The change in the proctors department seemed strongly called for by the inefficiency of the existing organization—We have confined the duties of Mr. Brockenbrough, to those of patron, giving him the privilege of a bookstore, within the university, where he is to keep a suply of text books for the students, and furnish them at reasonable prices, not exceeding 15.% on costs, to be judged of by the faculty, and we have made his son librarian. This will place his family, on the scene of emolument on nearly the same footing that they were on before, and will relieve him [ ] [which were] [ ] most neglected; We have abolished the office of assistant proctor, and authorised the appointment of Mr. Wertenbaker to the fourth hotel; a situation which he said he preferred to his offices of librarian and assistant proctor; though after the adjournment of the board, he expressed to me some doubt, whether he would accept the appointment in consequence of some slight alterations we had made in the duty of hotelkeepers, as assistant police officers—We have confined the office of proctor to its former duties in relation to the buildings and grounds, the making of contracts [ ], accounts, police &c. with slight alterations—and we have appointed to that office, a young gentleman of character, who has [bred] in the navy and still holds his commission, and who is very highly recommended, for his good manners and good character, his firmness and severity, his industry and good management, Mr. John Carr, the son of Colo. Saml Carr, of Albemarle. He is about to take a wife and will resign his commission in the navy, if he continues in the university—We have good hope that he will give respect to the office, and execute it with advantage to the institution—
Our two professors who were disappointed in their views on the vacant chairs in Baltimore, will perhaps feel it their interest now, when better situations are found more difficult to be obtained—to devote a more undivid attention to the improvement of their present situations—We have continued Dr Patterson in the chair for another year, hoping that experience which is a good teacher, will give more efficiency to his administration—
Though there has been a good deal of noise and irregular conduct among the students during the latter part of the course, I believe upon the whole there has been [ ] and more [ ] n usual during the course.

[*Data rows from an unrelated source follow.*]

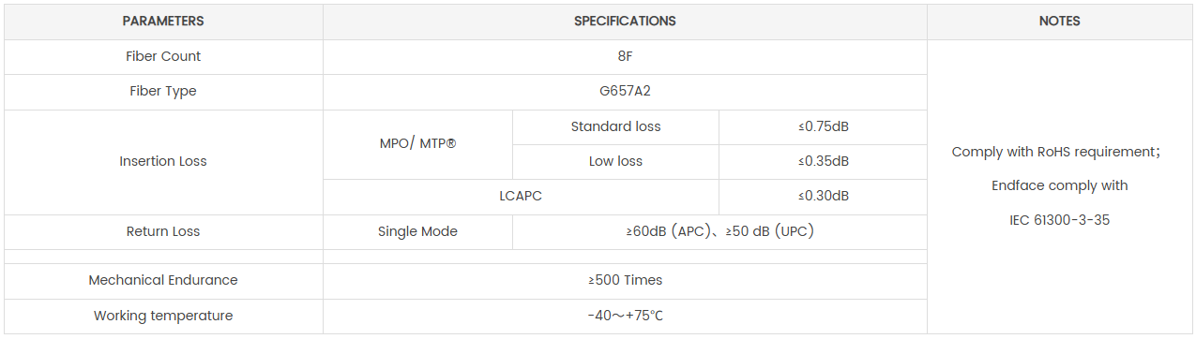The height and width of the screenshot is (339, 1196).
Task: Select the G657A2 fiber type value
Action: click(625, 92)
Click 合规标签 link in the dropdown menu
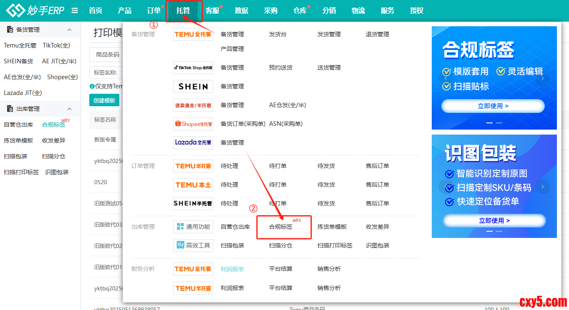The image size is (569, 310). coord(281,227)
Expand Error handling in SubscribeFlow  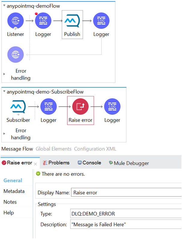coord(4,133)
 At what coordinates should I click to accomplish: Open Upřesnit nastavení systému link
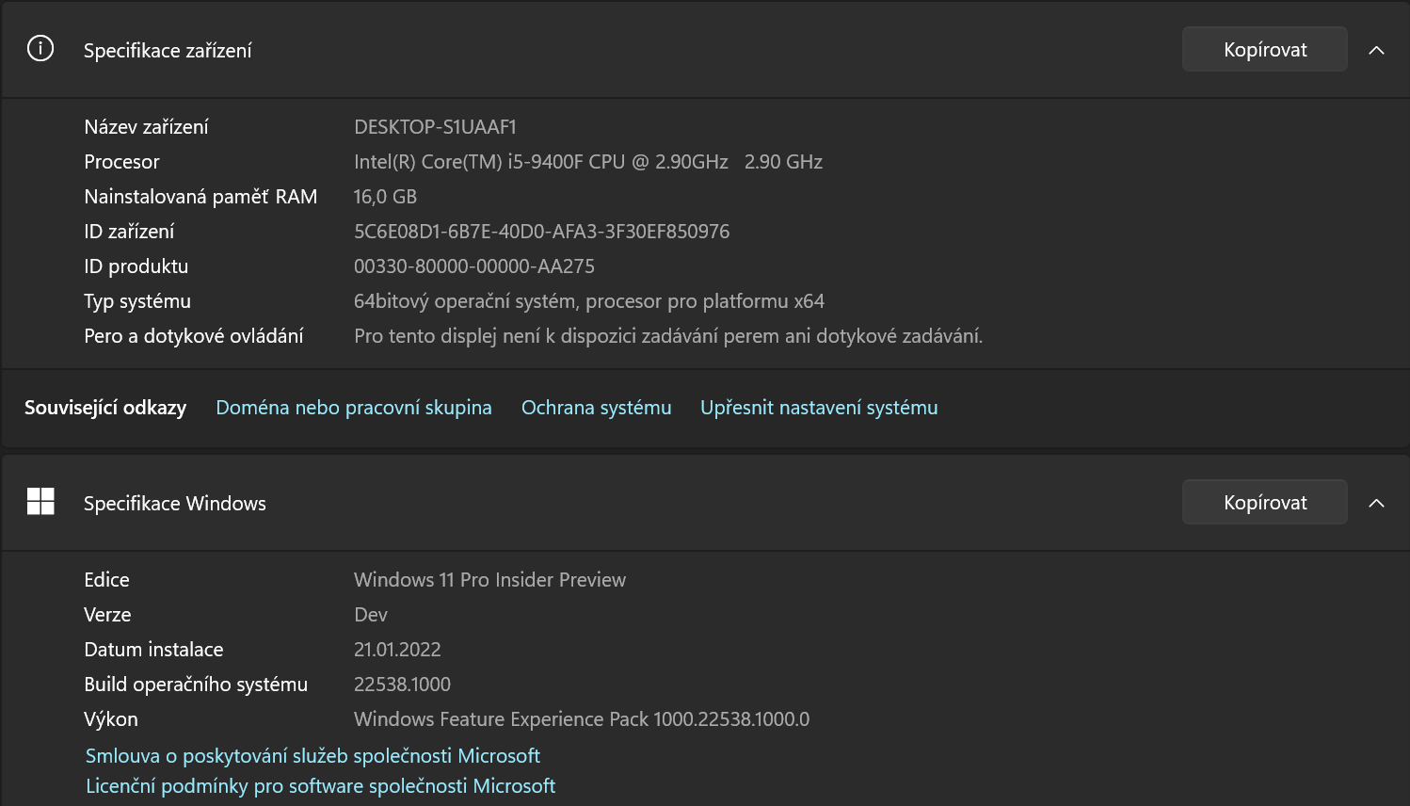(819, 408)
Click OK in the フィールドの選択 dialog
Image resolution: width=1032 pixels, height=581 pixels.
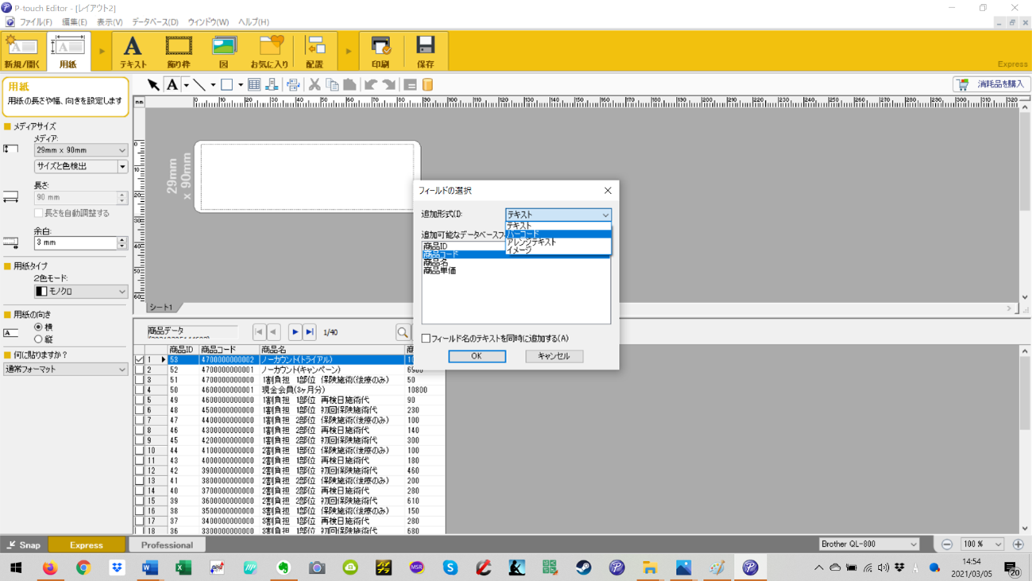pyautogui.click(x=477, y=356)
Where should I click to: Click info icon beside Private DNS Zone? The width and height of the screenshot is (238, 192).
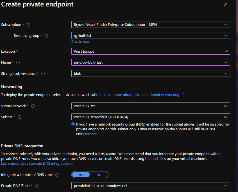pyautogui.click(x=37, y=186)
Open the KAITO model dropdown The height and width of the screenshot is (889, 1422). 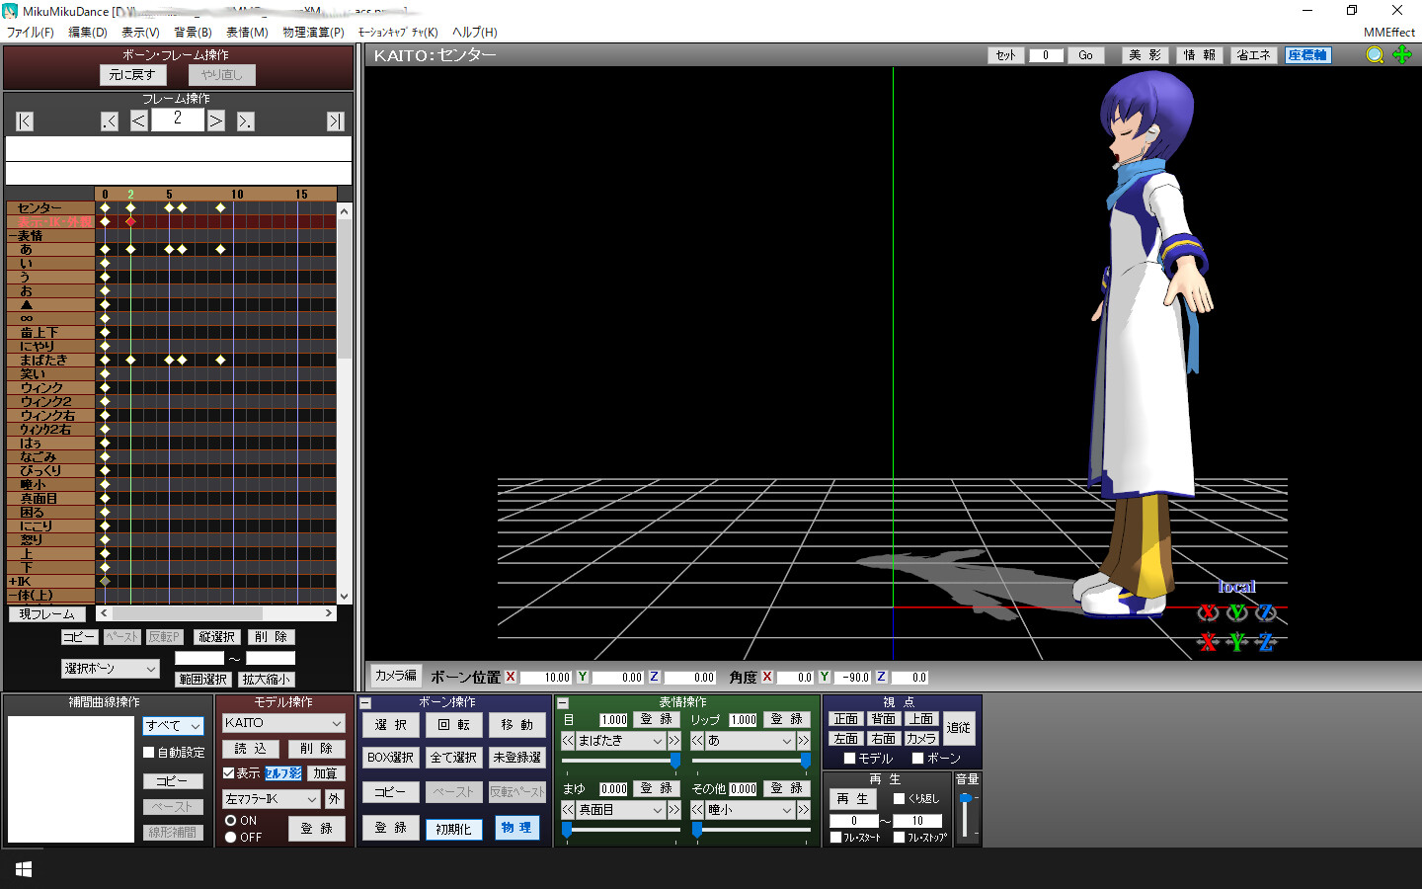[283, 723]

Thinking that it would be agreeble to you, to learn what we had been doing in your absence, I have ventured to give you the trouble of this letter; I ought to add, that feeling the embarrassment which you suggested, in your letter to me, of the 25. April, arising out of the confidential notice given by the professors, of their intention to resign, we have provided that the notice of an intended resignation hereafter given must be unconditional, and must operate to vacate the professor’s chair, at the end of the Session, so as to enable the visitors to provide for supplying the vacancy. With very great respect & esteem your obt. Svt.
RC (DLC: Rives Collection, Madison Papers).